### WORK TO COMPLETE
Please retype all of the data below, word for word.

(Source data)
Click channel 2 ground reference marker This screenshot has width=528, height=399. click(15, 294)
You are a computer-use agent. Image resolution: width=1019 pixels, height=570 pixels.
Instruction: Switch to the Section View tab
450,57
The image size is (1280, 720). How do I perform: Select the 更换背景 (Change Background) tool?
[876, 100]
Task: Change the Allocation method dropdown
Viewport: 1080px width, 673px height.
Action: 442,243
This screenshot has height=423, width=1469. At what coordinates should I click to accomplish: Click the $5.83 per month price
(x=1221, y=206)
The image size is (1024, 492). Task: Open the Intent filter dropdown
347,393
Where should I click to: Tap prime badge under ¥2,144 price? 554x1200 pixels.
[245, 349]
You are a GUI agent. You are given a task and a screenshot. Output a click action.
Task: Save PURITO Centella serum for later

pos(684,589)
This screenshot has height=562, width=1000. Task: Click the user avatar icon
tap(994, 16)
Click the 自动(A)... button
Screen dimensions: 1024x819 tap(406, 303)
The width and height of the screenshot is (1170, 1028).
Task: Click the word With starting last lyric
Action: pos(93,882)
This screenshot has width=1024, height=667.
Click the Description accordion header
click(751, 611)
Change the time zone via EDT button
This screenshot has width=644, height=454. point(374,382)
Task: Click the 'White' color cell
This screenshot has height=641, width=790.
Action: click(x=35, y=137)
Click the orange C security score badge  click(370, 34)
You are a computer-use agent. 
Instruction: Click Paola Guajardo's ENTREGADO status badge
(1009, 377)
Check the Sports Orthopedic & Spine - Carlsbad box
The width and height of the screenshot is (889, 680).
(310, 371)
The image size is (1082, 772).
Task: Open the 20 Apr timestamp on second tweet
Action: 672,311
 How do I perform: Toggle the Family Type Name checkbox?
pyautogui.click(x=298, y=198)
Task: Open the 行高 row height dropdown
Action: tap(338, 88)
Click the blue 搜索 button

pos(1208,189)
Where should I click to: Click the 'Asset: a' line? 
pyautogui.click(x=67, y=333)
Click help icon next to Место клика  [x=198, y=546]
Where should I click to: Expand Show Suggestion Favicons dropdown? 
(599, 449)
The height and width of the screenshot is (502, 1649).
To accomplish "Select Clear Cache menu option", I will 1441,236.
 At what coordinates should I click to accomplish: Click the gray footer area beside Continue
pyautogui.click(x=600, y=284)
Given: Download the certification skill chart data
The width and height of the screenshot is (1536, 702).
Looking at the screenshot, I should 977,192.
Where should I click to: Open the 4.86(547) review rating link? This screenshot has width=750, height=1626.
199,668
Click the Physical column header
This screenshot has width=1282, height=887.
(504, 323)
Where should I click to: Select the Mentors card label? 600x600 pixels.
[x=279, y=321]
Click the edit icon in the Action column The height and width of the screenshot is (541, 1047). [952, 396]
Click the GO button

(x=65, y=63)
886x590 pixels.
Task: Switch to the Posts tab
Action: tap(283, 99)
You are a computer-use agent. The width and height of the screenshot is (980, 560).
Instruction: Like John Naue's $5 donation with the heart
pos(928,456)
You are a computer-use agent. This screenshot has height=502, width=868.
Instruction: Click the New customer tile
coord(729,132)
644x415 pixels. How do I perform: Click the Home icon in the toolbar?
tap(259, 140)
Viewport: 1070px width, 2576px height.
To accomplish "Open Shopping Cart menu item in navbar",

### TASK OUTPUT
Click channel 2 ground reference marker This screenshot has width=528, height=399. click(15, 294)
You are a computer-use agent. Image resolution: width=1019 pixels, height=570 pixels.
Instruction: Switch to the Section View tab
450,57
The image size is (1280, 720). How do I perform: Select the 更换背景 (Change Background) tool?
[876, 100]
Task: Change the Allocation method dropdown
Viewport: 1080px width, 673px height.
Action: 442,243
This screenshot has height=423, width=1469. At what coordinates should I click to accomplish: Click the $5.83 per month price
(x=1221, y=206)
The image size is (1024, 492). Task: Open the Intent filter dropdown
347,393
Where should I click to: Tap prime badge under ¥2,144 price? 554x1200 pixels.
[245, 349]
You are a GUI agent. You are given a task and a screenshot. Output a click action.
Task: Save PURITO Centella serum for later

pos(684,589)
This screenshot has height=562, width=1000. Task: Click the user avatar icon
tap(994, 16)
Click the 自动(A)... button
Screen dimensions: 1024x819 tap(406, 303)
The width and height of the screenshot is (1170, 1028).
Task: Click the word With starting last lyric
Action: pos(93,882)
This screenshot has width=1024, height=667.
Click the Description accordion header
click(751, 611)
Change the time zone via EDT button
This screenshot has width=644, height=454. point(374,382)
Task: Click the 'White' color cell
This screenshot has height=641, width=790.
Action: click(x=35, y=137)
Click the orange C security score badge  click(370, 34)
You are a computer-use agent. 
Instruction: Click Paola Guajardo's ENTREGADO status badge
(1009, 377)
Check the Sports Orthopedic & Spine - Carlsbad box
The width and height of the screenshot is (889, 680).
(310, 371)
The image size is (1082, 772).
Task: Open the 20 Apr timestamp on second tweet
Action: 672,311
 How do I perform: Toggle the Family Type Name checkbox?
pyautogui.click(x=298, y=198)
Task: Open the 行高 row height dropdown
Action: tap(338, 88)
Click the blue 搜索 button

pos(1208,189)
Where should I click to: Click the 'Asset: a' line? 
pyautogui.click(x=67, y=333)
Click help icon next to Место клика  [x=198, y=546]
Where should I click to: Expand Show Suggestion Favicons dropdown? 
(599, 449)
The height and width of the screenshot is (502, 1649).
To accomplish "Select Clear Cache menu option", I will 1441,236.
 At what coordinates should I click to accomplish: Click the gray footer area beside Continue
pyautogui.click(x=600, y=284)
Given: Download the certification skill chart data
The width and height of the screenshot is (1536, 702).
Looking at the screenshot, I should 977,192.
Where should I click to: Open the 4.86(547) review rating link? This screenshot has width=750, height=1626.
199,668
Click the Physical column header
This screenshot has width=1282, height=887.
(504, 323)
Where should I click to: Select the Mentors card label? 600x600 pixels.
[x=279, y=321]
Click the edit icon in the Action column The height and width of the screenshot is (541, 1047). [952, 396]
Click the GO button

(x=65, y=63)
886x590 pixels.
Task: Switch to the Posts tab
Action: tap(283, 99)
You are a computer-use agent. The width and height of the screenshot is (980, 560).
Instruction: Like John Naue's $5 donation with the heart
pos(928,456)
You are a computer-use agent. This screenshot has height=502, width=868.
Instruction: Click the New customer tile
coord(729,132)
644x415 pixels. How do I perform: Click the Home icon in the toolbar?
tap(259, 140)
Viewport: 1070px width, 2576px height.
To accomplish "Open Shopping Cart menu item in navbar",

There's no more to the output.